● **What this task involves**
Lines with the string "Open" in the data below: report how many there are, and write nothing but the number.

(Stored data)
-=-=-=-=-
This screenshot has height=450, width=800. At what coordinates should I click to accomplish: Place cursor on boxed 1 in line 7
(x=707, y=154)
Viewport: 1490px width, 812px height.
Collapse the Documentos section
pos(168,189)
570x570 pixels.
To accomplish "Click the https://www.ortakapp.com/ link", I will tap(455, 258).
-=-=-=-=-
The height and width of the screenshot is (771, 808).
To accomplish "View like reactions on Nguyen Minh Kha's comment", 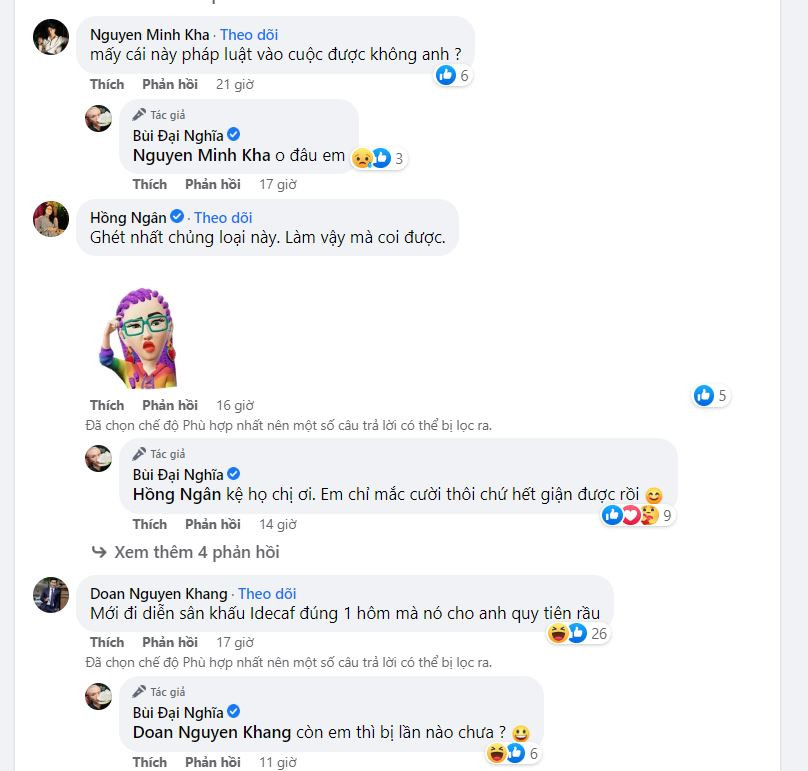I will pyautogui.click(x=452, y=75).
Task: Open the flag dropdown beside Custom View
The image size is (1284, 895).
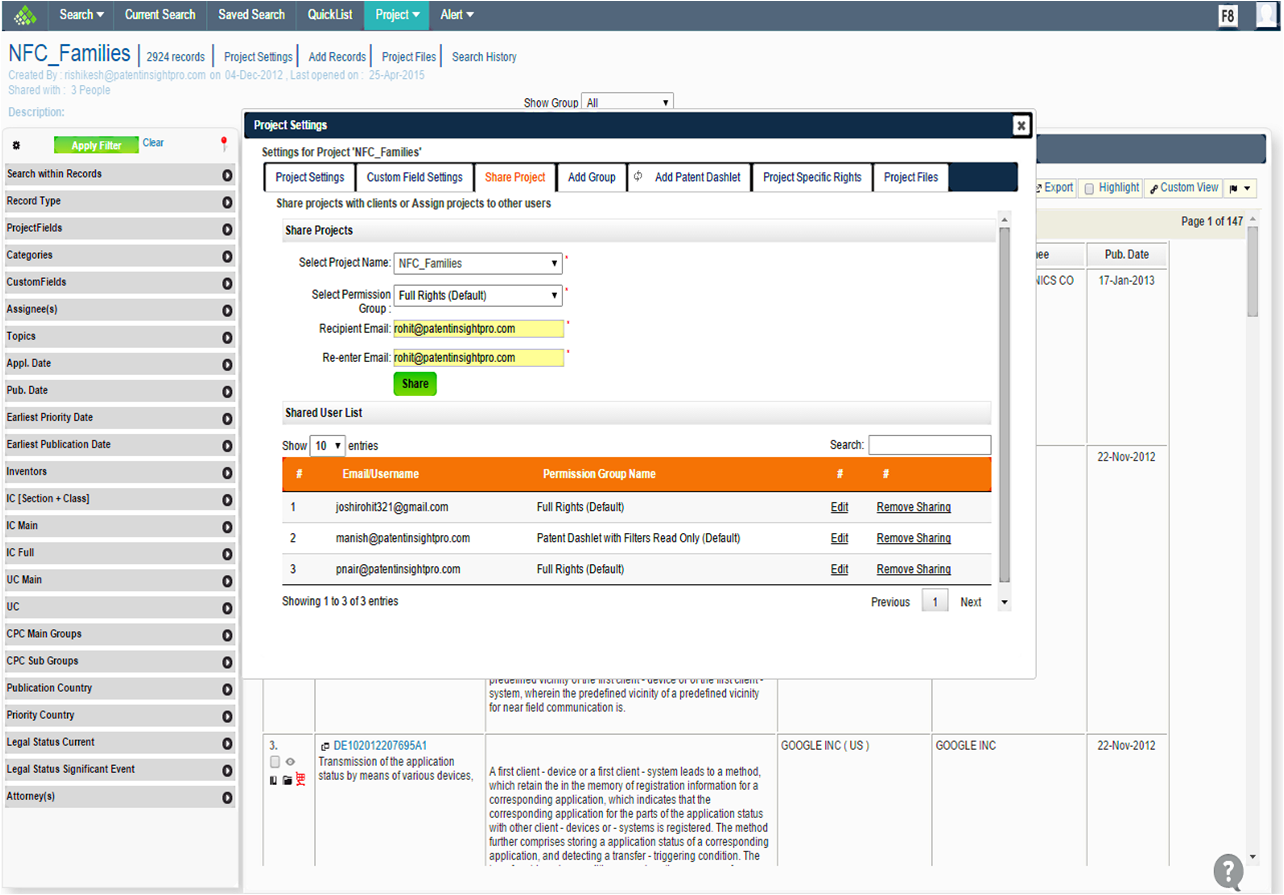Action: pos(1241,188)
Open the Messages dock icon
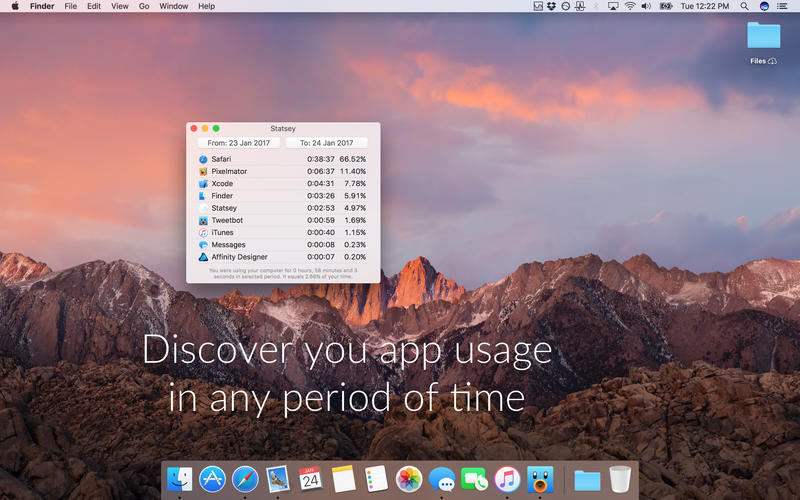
-=-=-=-=-
● **Response below**
2